Scarlett leva les yeux au ciel. Elle n'était guère dupe. À force de marcher dans le bois, dans un silence religieux, elle avait réfléchit. Longuement. À Lowell mais aussi à Valentin. À ce que pouvait dissimuler l'assurance de ce compagnon de lutte au physique si parfait mais aux secrets profonds comme les abysses les plus secrets des océans. À force d'analyser elle était parvenue à une conclusion qui lui paraissait si plausible qu'elle était sûre à quatre-vingt-dix-neuf pour cent qu'elle était vraie. L'immortelle n'avait pas pensé exposer sa théorie au fils du patron si vite mais la situation était telle que les mots lui échappèrent, sur le ton du soupçon, frappant son interlocuteur avec la puissance d'une vague.

— Tu te sens obligé de nous aider et de réussir. Parce que cette histoire te rappelle trop la tienne, ou celle de tes amis morts. Si tu échouais ici, ce serait comme si tu les perdais une seconde fois. Comme une trahison envers leur souvenir et ton sentiment d'échec qui ne te quittent jamais.

Valentin se figea. Son regard s'obscurcit et son sourire se volatilisa. La tueuse de monstre comprit qu'elle était allée trop loin en parlant des anciens coéquipiers du jeune homme. Pourtant elle avait raison, elle le savait. Elle le saisit à l'expression dénuée de tous mensonges du faucheur qui désormais la dévisageait avec douleur et rage. Très vite cependant son masque se recomposa et il haussa des épaules, au grand dam de Scarlett qui avait pourtant cru atteindre du bout des doigts le temps des révélations.

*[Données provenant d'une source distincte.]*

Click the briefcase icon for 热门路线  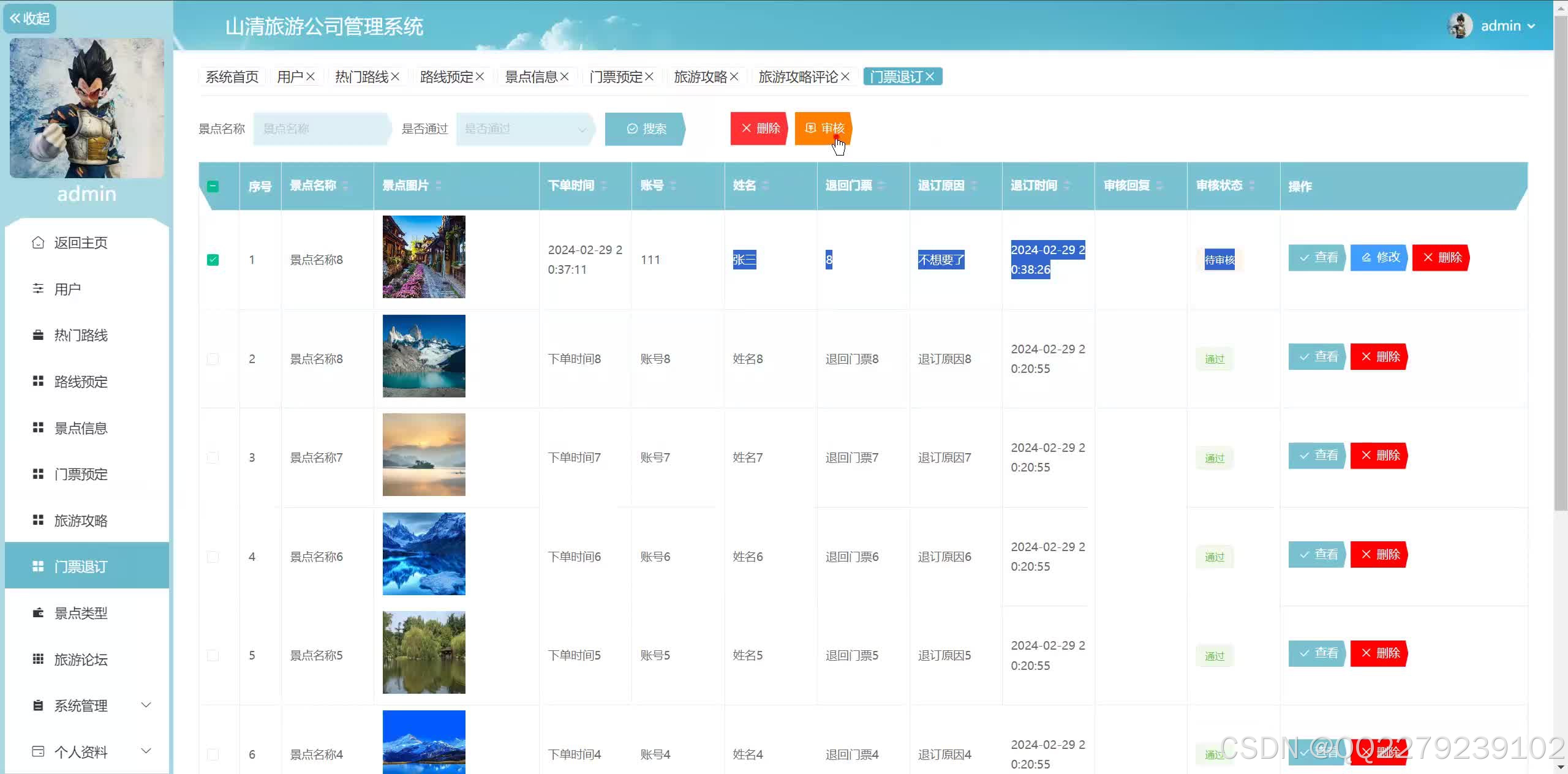[38, 335]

— Penses ce que tu veux Scar. Je n'en ai rien à foutre.

Elle voulut rétorquer quelque chose, relancer la discussion mais ne le pu. Un mauvais pressentiment la gagna soudainement. Elle avait l'impression de plonger dans un lac gelé alors même que son instinct la poussait à lever la tête vers le ciel. Au-dessus d'elle, un trou dans le feuillage du chêne lui permettait d'apercevoir la voute obscure de la nuit, parsemée de points scintillants. Mais ce n'étaient pas ces étoiles qui étaient à l'origine du frisson d'appréhension de la jeune femme.

La Lune était à son zénith, haut dans le ciel, gibbeuse, et surtout, elle dardait son regard malveillant sur le trio et plus particulièrement sur Lowell. Un grognement échappa à la bête.

Surprise, Scarlett fit volte-face. L'immense loup rouge s'était relevé sur ses pattes. Il s'ébroua, l'air désorienté. Ses pattes s'étaient remises à creuser le sol avec ferveur tandis qu'il renâclait, reniflant la poussière et les galets. Quelque chose dans le comportement de la créature avait changé. La faucheuse ne parvenait plus à sentir l'esprit de l'homme. Et lorsque le monstre leva sur eux ses yeux laiteux, les naseaux dilatés, l'agressivité visible n'échappa guère à la blonde qui comprit aussitôt que quelque chose clochait. Hésitante, elle appela, de sa voix la plus douce possible :

— Lowell ? »

Mais celui-ci ne répondit pas. Et lorsqu'il ouvrit sa gueule dévoilant sa rangée de crocs meurtriers à la jeune femme, celle-ci blêmit. Lowell n'était plus là. La Lune avait pris le contrôle.